Reference (https://www.ncbi.nlm.nih.gov/pmc/articles/PMC6274919/) is a review “Natural Killer Cell Dysfunction in Hepatocellular Carcinoma: Pathogenesis and Clinical Implications” (Int. J. Mol. Sci. 2018, 19, 3648). We discussed the functions of NK cells in HBV infection and HBV-related liver diseases in details by citing original articles, so we did not repeat the citation of this review.   

Reviewer 2 Report

Yongyan Chen et. al. discuss in their article the role of a specific biochemical factor in the progress of a hepatocellular carcinoma, Galectin-3 which binds at  the Integrin β-1 receptor. 

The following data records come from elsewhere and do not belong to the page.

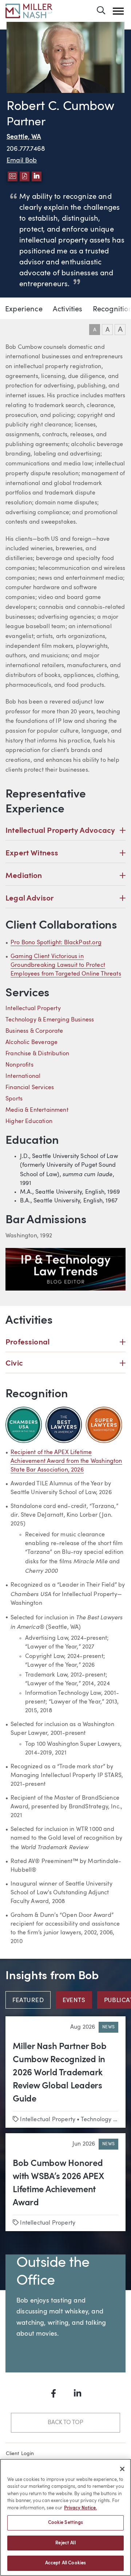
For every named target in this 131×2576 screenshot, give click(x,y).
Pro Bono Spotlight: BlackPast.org (56, 943)
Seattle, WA (24, 137)
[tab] (30, 2000)
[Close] (122, 2469)
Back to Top (65, 2423)
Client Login (20, 2453)
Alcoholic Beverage (31, 1042)
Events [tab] (74, 2001)
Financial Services (29, 1088)
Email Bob (22, 160)
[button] (118, 11)
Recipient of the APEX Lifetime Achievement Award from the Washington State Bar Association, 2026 (66, 1461)
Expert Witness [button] (65, 853)
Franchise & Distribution (37, 1054)
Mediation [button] (65, 875)
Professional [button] (65, 1342)
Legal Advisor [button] (65, 898)
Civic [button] (65, 1363)
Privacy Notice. (80, 2508)
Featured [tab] (28, 2001)
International (22, 1076)
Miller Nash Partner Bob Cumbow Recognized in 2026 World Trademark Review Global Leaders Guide (59, 2073)
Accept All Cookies (65, 2563)
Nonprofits (19, 1065)
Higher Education (28, 1121)
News (108, 2027)
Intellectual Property (33, 1009)
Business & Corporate (34, 1031)
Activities (68, 309)
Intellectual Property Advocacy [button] (65, 830)
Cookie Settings (65, 2522)
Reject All (65, 2543)
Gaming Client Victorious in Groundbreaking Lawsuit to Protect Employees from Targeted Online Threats (66, 965)
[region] (65, 2517)
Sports (14, 1099)
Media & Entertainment (36, 1110)
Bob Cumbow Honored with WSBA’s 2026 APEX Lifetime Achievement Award (58, 2183)
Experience (24, 309)
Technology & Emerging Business (49, 1020)
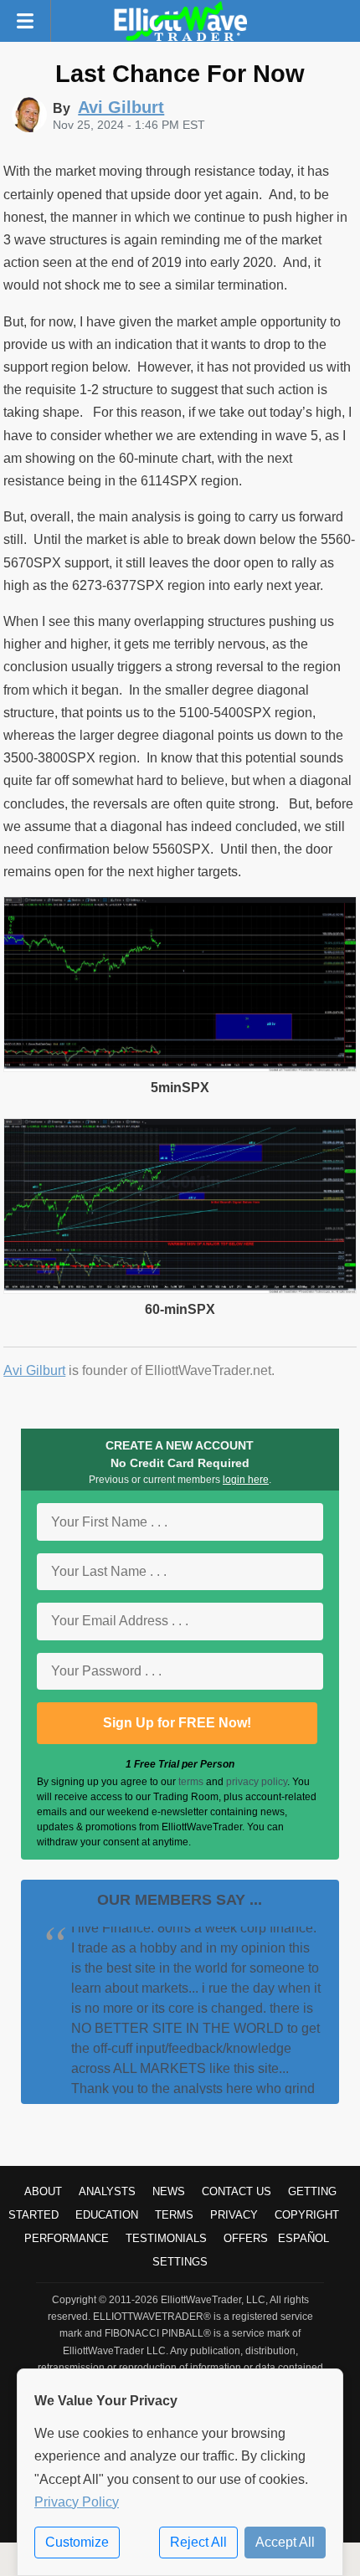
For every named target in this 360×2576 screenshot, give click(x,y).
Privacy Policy (76, 2502)
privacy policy (256, 1782)
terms (190, 1782)
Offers (246, 2238)
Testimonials (166, 2238)
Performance (66, 2238)
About (43, 2191)
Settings (180, 2261)
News (168, 2191)
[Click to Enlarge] (179, 1067)
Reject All (198, 2542)
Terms (174, 2215)
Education (106, 2215)
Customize (77, 2542)
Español (303, 2238)
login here (246, 1480)
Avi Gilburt (34, 1370)
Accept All (285, 2542)
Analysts (107, 2191)
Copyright (307, 2215)
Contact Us (236, 2191)
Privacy (234, 2215)
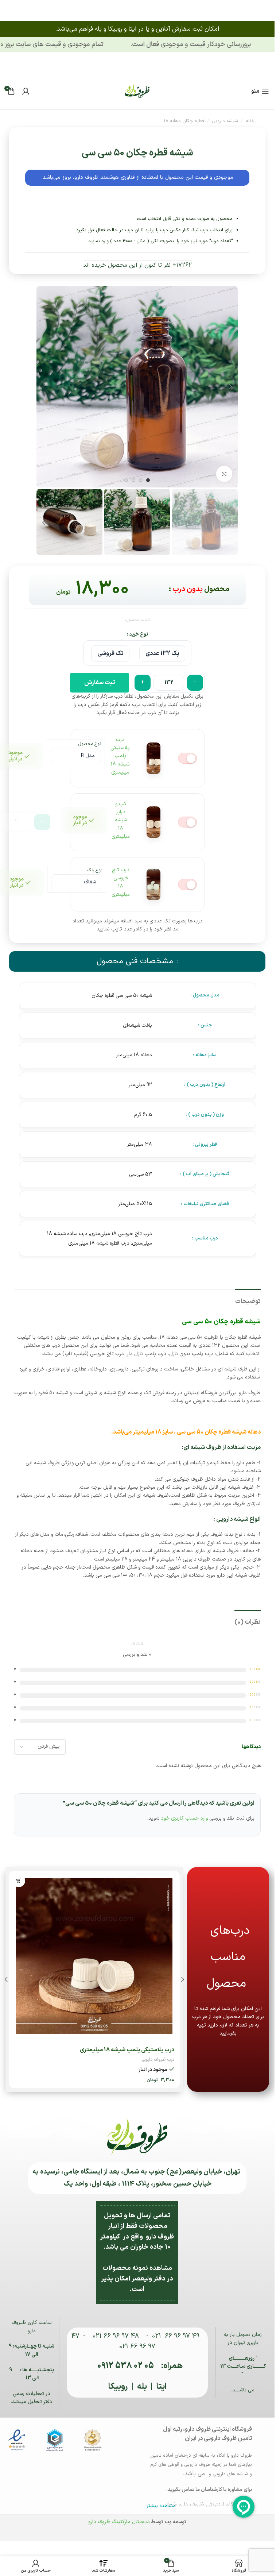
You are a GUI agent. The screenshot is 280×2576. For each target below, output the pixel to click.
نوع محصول (89, 744)
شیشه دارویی (225, 121)
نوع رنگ (95, 870)
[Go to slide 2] (141, 480)
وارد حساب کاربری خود (184, 1818)
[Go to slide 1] (148, 480)
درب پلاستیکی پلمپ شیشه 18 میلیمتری (120, 756)
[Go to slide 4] (126, 480)
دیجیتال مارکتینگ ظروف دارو (119, 2522)
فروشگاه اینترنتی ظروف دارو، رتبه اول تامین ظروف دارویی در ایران (207, 2434)
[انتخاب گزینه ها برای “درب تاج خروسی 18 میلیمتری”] (18, 1880)
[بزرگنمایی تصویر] (224, 474)
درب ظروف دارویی (157, 2059)
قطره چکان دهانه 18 (184, 121)
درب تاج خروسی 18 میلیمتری (121, 882)
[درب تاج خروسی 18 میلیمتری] (94, 1956)
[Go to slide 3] (134, 480)
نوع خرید (138, 634)
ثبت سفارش (99, 682)
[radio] (162, 653)
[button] (230, 387)
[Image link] (137, 91)
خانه (250, 121)
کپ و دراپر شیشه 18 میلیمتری (121, 820)
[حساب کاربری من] (26, 91)
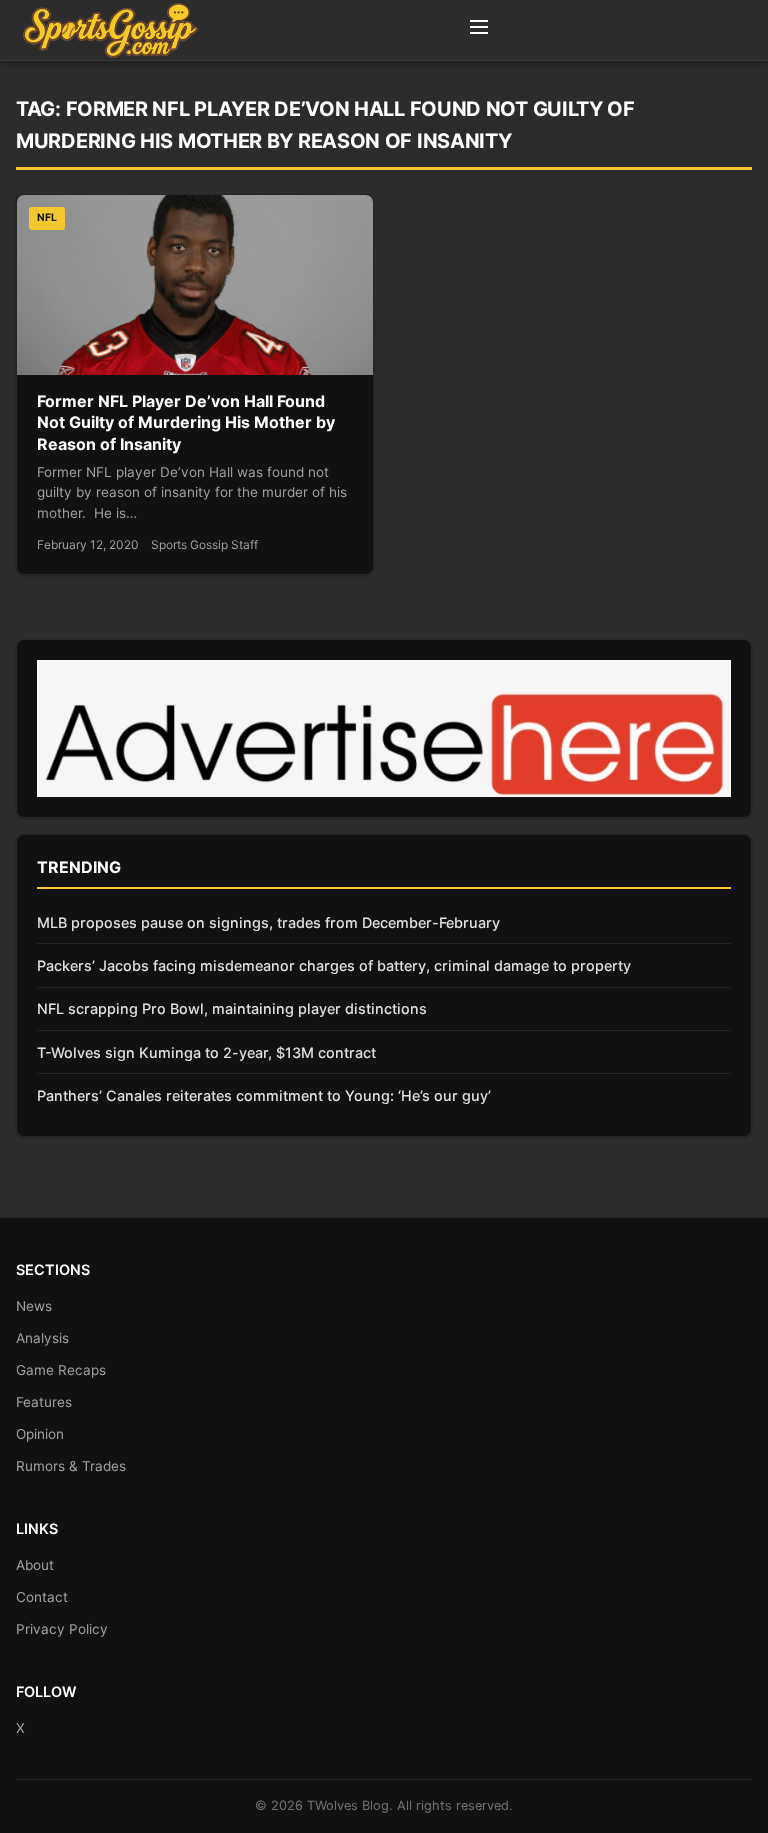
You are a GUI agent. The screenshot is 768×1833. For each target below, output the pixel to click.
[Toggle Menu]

The outcome of chronic hepatitis B virus infection depends on the quality and quantity of the host immune reaction. A permanent activation of the immune system can contribute to the ongoing destruction of the liver tissue and can lead to the development of a hepatocellular carcinoma. The activation of natural killer cells is part of the immune system response. 

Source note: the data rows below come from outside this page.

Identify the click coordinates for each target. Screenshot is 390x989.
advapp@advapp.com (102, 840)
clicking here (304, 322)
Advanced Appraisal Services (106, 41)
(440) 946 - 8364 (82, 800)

Biochemically two types of natural killer cells can be distinguished, conventional natural killer cells and liver-resident natural killer cells. The conventional natural killer cells can secrete large amounts of  IFN-γ which is part of their anti-viral activity. The IFN-γ levels correlate with damage to the liver tissue. 

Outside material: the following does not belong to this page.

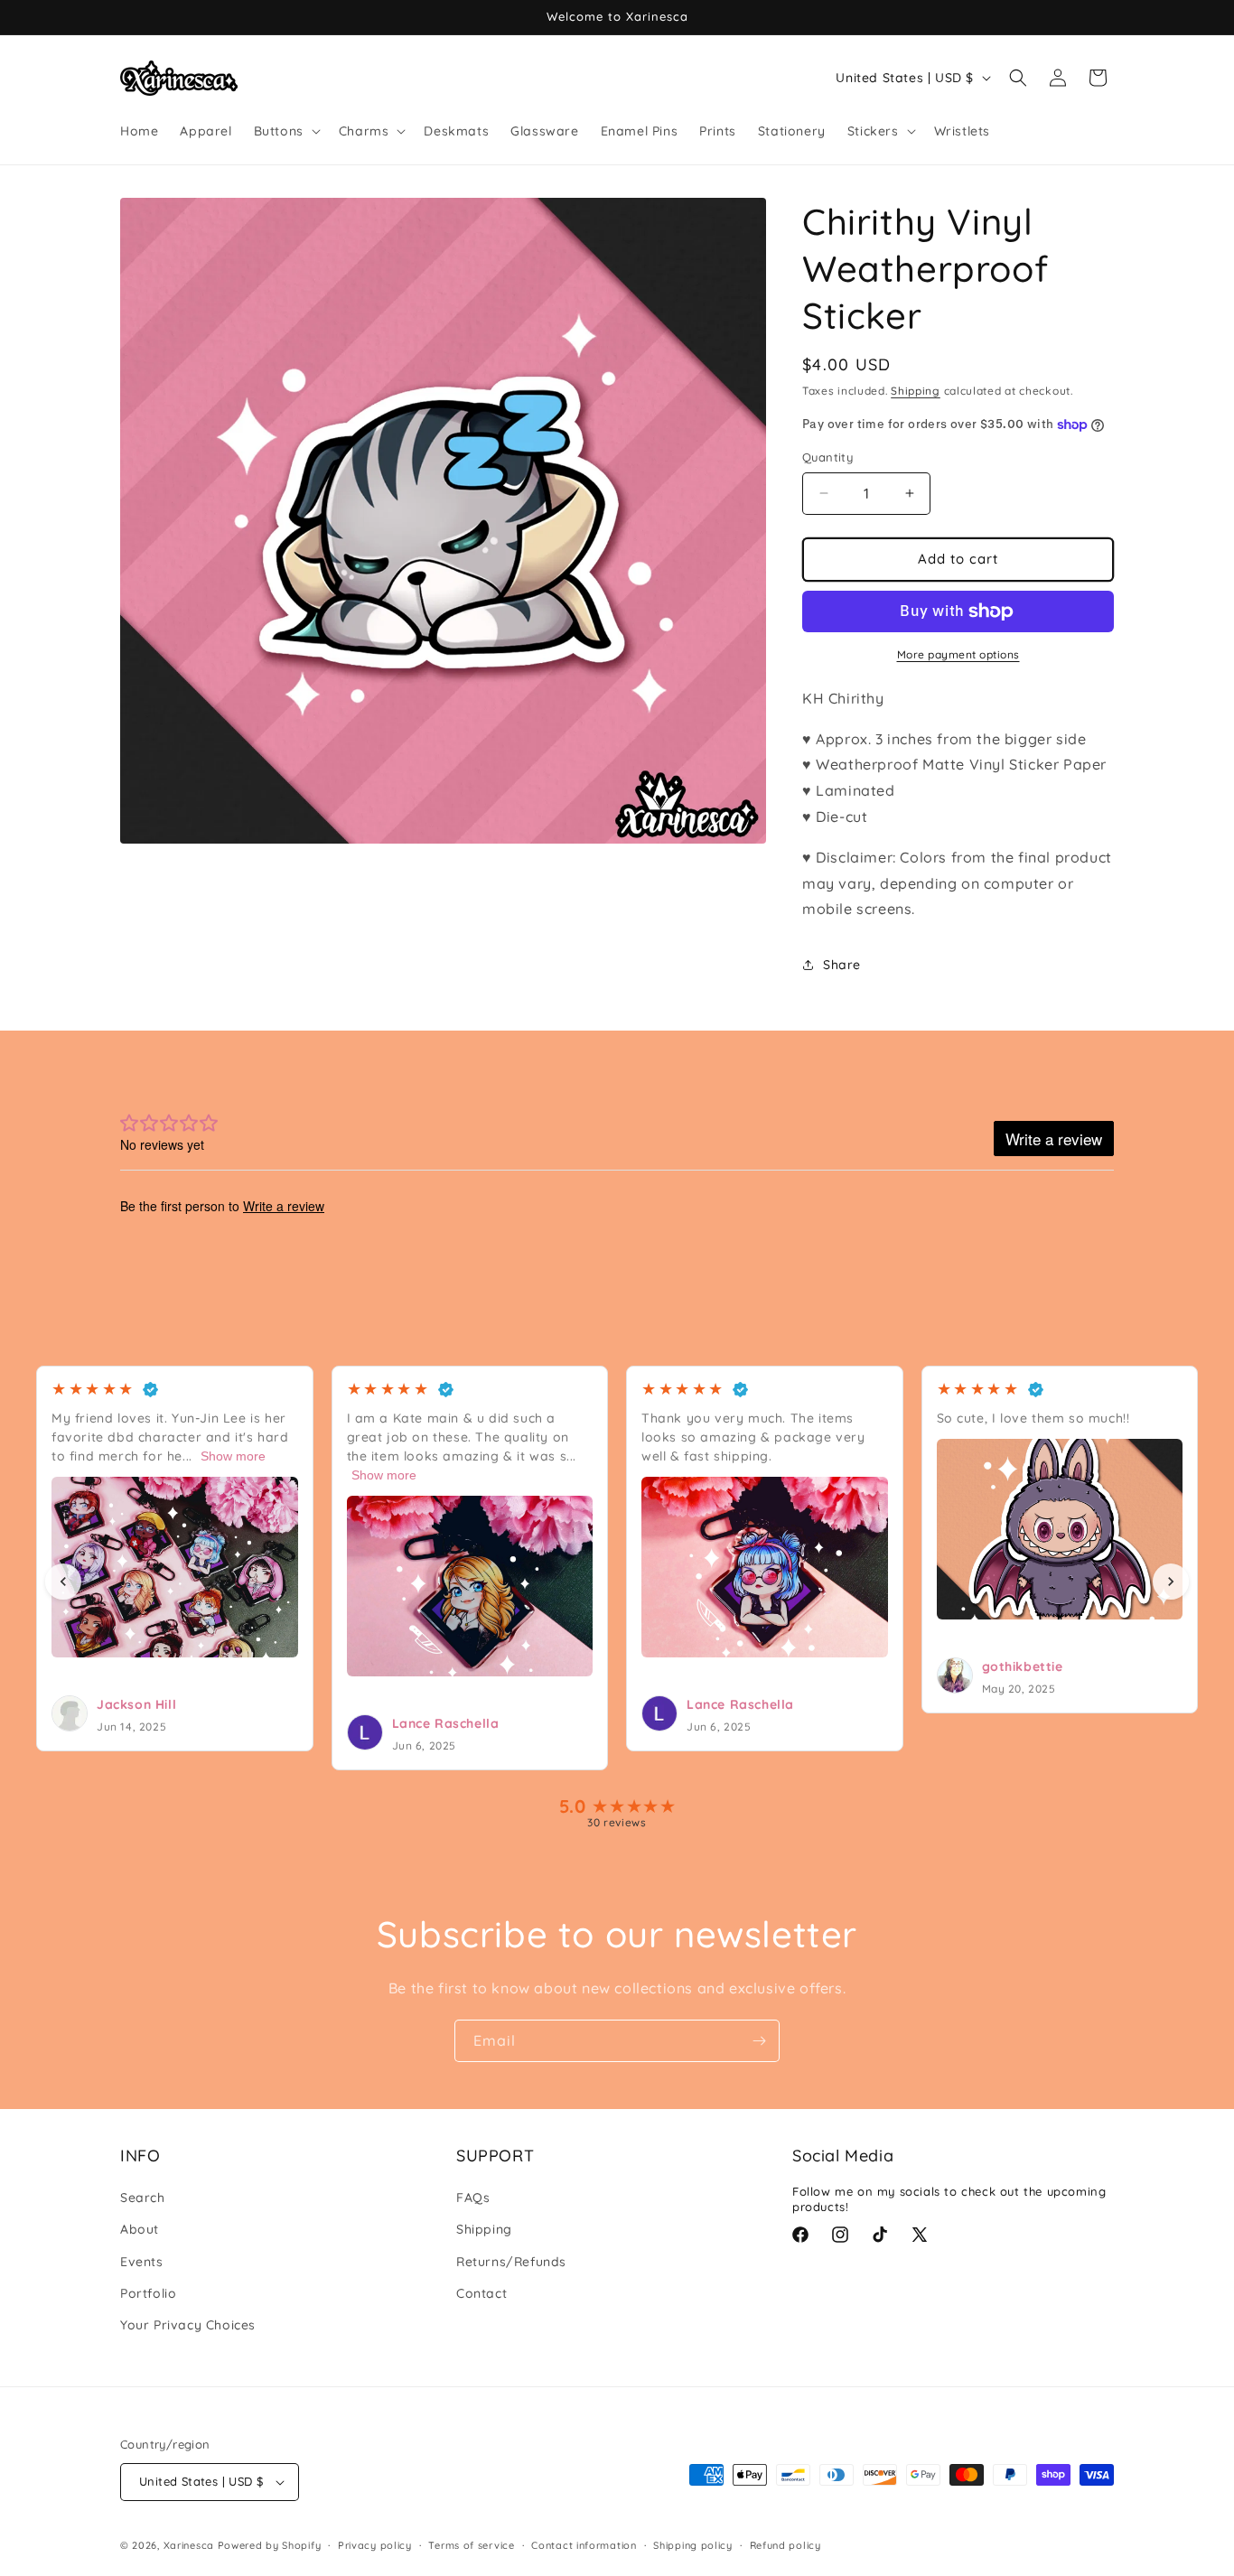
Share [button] (842, 965)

Galectin-3 is a biochemical factor which can be produced by tumor cells to protect themselves against an attack by natural killer cells. It is part of the tumor's immune system evasive behaviour. 

In this manuscript the authors discover in a mouse model for chronic hepatitis B virus infection with a subsequent  hepatocellular carcinoma that Galectin-3 produced by specific hepatocytes induces in the  conventional hepatic natural killer cells the production of interleukin-10. Interleukin-10 is immune-suppressive - its production a protective mechanism of the liver tissue. 

The authors show in a convincing way that in their mouse model the number of conventional natural killer cells in the liver are increased - and not the resident natural killer cells or the killer cells in the spleen (figure 1). 

Only the conventional natural killer cells in the liver are able to produce higher levels of interleukin-10 (figure 2). 

Immunohistochemical staining for Galectin-3 reveals that hepatocytes from the mouse model produce significantly more Galectin-3 that in control mouse (figure 5). 

Galectin-3 inhibition leads to much lower levels of interleukin-10 production (figure 6) which allows the reverse conclusion that Galectin-3 is responsible for the increase interleukin-10 production in the liver. High interleukin-10 levels is immune-suppressive and protective for the liver tissue. 

Galectin-3 can bind to a variety of receptors - but only one of the is over expressed in normal natural killer cells in the liver tissue of the mouse model, the ITGB1 receptor (figure 4). Using an antibody against this receptor leads to a strong suppression of the interleukin-10 production (figure 7). 

In their final paragraph the authors relate the expression levels of Galectin-3 and its receptor ITGB1 to the overall survival rate of patients with an hepatocellular tumor and find them negatively correlated. So either the immuno-suppressive effect of interleukin-10 protects the liver tissue but allows progression of the viral infection or the activation of this pathway is a general sign of the severity of the disease which is associated with a lower survival rate. 

The authors built within a complex scenario of immune reactions during a chronic hepatitis B virus infection in  mouse model a specific cause - effect chain which ultimately leads to interleukin-10 production. The experimental observations are clearly presented and discussed. The data is in agreement with the authors conclusions. I think they successfully described an aspect of this disease. Even if the entire picture might be more complex, working out such cause-effect chains contributes to the understanding of the entire picture. 

I think the article can be published as it is.

Author Response

Thank you for the acceptance of the work.